Les actualités de l’arbitrage maritime
Philippe DELEBECQUE
Agrégé des Facultés de droit, Président de la Chambre Arbitrale Maritime de Paris, Professeur Émérite à l’université Paris 1 Panthéon-Sorbonne, Directeur scientifique de la Revue africaine de droit des affaires
L’arbitrage est le mode de règlement usuel des litiges en matière maritime. Il l’a toujours été et l’est plus encore aujourd’hui. La plupart des contrats, qu’il s’agisse d’affrètement, de construction, de vente, d’assistance ou même d’assurance, contiennent des clauses compromissoires, étant précisé que, le plus souvent, l’arbitrage est organisé dans le cadre d’institutions arbitrales (LMAA ; CAMP ; SMA ; SIAC …).
Les litiges sont assez nombreux : ils font partie de la vie des affaires. Les questions soulevées sont récurrentes, telle la question sur le calcul des surestaries ou encore sur le décompte des staries, sans parler de l’indemnisation des préjudices consécutifs aux ruptures de contrats. Mais d’autres questions apparaissent, liées aux technologies contemporaines, aux problèmes environnementaux ou encore à la réapparition de certains phénomènes, tels que la piraterie. En tout cas, les questions se renouvellent aussi bien sur les aspects de procédure que sur ceux de fond. Nous nous en tiendrons à ces aspects en évoquant les actualités concernant tant la procédure arbitrale que le fond des affaires.
I. Questions de procédure
Il faut immédiatement signaler l’arrêt Steamship de la Cour de Justice[1] faisant observer, en substance, que le système « Bruxelles » institué par les règlements européens sur la compétence des tribunaux impose aux juridictions des Etats membres de ne pas accorder d’effets aux sentences arbitrales (et donc aux décisions judiciaires qui en reprennent les termes) qui pourraient porter atteinte aux objectifs fondamentaux de ce système, notamment « en méconnaissant l’effet relatif d’une clause compromissoire et les règles relatives à la litispendance. »

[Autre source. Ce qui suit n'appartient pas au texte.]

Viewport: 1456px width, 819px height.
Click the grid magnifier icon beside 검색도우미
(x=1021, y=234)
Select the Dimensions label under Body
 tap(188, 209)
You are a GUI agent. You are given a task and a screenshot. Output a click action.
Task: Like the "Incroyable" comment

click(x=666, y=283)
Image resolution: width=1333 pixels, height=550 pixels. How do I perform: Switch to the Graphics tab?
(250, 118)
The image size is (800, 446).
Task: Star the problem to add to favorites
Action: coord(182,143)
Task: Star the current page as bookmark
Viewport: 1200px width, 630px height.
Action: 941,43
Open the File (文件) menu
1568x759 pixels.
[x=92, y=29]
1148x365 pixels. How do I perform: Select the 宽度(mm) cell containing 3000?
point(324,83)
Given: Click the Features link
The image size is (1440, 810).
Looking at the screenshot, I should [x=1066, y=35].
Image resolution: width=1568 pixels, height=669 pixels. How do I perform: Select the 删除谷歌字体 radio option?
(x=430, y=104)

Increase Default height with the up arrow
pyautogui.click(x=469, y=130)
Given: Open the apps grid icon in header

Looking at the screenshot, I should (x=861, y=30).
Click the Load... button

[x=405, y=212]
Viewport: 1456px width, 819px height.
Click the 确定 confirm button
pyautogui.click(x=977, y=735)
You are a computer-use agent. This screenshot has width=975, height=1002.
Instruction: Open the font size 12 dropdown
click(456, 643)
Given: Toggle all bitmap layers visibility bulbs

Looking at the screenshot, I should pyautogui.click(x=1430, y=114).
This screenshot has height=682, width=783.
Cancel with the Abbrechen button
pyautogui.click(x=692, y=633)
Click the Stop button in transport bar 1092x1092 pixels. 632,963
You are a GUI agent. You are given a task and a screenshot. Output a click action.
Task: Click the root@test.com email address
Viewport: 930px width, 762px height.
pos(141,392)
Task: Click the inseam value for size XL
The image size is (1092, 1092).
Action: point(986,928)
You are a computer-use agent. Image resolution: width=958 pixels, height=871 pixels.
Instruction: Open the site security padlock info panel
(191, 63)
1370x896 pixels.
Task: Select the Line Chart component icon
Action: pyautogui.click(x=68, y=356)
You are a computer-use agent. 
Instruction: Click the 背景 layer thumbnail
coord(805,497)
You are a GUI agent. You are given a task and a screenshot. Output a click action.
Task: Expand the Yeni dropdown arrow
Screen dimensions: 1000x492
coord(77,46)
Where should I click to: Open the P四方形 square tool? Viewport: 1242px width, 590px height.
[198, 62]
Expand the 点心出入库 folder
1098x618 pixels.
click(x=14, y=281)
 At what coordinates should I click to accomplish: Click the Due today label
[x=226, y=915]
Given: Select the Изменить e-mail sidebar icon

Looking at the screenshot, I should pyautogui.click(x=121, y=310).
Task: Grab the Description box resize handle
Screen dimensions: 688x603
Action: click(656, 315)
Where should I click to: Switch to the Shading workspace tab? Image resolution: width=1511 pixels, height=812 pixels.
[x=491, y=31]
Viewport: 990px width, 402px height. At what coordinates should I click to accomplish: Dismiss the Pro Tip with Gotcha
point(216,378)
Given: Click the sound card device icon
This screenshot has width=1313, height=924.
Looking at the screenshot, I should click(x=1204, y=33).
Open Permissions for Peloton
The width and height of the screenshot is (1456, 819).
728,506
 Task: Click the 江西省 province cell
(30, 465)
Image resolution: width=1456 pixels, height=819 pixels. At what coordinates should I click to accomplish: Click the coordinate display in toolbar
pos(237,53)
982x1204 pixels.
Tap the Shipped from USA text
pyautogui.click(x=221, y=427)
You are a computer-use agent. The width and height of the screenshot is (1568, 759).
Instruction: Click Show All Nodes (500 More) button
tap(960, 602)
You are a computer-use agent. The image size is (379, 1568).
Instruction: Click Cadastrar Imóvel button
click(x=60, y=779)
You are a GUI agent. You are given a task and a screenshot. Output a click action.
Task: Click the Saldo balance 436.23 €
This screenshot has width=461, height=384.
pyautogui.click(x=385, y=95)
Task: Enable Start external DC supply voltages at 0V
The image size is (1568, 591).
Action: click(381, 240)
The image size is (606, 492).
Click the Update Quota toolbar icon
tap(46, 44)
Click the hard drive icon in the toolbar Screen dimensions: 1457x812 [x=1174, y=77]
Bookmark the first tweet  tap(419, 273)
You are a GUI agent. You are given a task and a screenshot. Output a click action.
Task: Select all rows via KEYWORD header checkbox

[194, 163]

A la suite de la catastrophe du « Prestige », plusieurs actions civiles sont engagées, dans le cadre de la procédure pénale ouverte en Espagne, contre le capitaine et les propriétaires du navire ainsi que contre le London P and I en sa qualité d’assureur de responsabilité. A la suite desquelles, les défendeurs sont condamnés au paiement d’une indemnité de près d’1 Milliard USD, condamnation suivie d’une ordonnance d’exécution impartissant au London (qui n’avait pas participé à la procédure judiciaire) de payer une somme de 855 M d’euros à l’Etat espagnol. En parallèle à ces actions, quoique postérieurement, une procédure d’arbitrage est engagée à Londres par le London en vue de faire constater que l’Etat espagnol, dans son action directe contre le Club, était tenu de s’incliner devant la clause compromissoire stipulée dans le contrat d’assurance et la fameuse clause pay to paid. Demande à laquelle le tribunal arbitral fait naturellement droit et suivie d’une décision de la High Court (saisie par le London), confirmée en appel, reprenant les termes de la sentence arbitrale. D’où cette question posée à la Cour de Justice : quelle voie faut-il privilégier : l’instance étatique ou l’instance arbitrale ? Plus précisément, la décision de la High Court (rendue avant le Brexit) reprenant purement et simplement les termes de la sentence arbitrale n’est-elle pas une décision qui, en tant que telle, doit être reconnue de plein droit dans l’UE et fait elle- même obstacle à la reconnaissance de la décision judiciaire (espagnole) de condamnation[2] ? La Cour de Justice[3] ne l’a pas admis comme nous l’avons relevé en commençant. Mais venant après l’arrêt Achmea[4], la jurisprudence London Steam-Ship place l’arbitrage dans une situation bien inconfortable et paradoxale puisqu’en dehors de l’Union, les anti suit injunctions que la Cour avait su cantonner repartent de plus belle[5].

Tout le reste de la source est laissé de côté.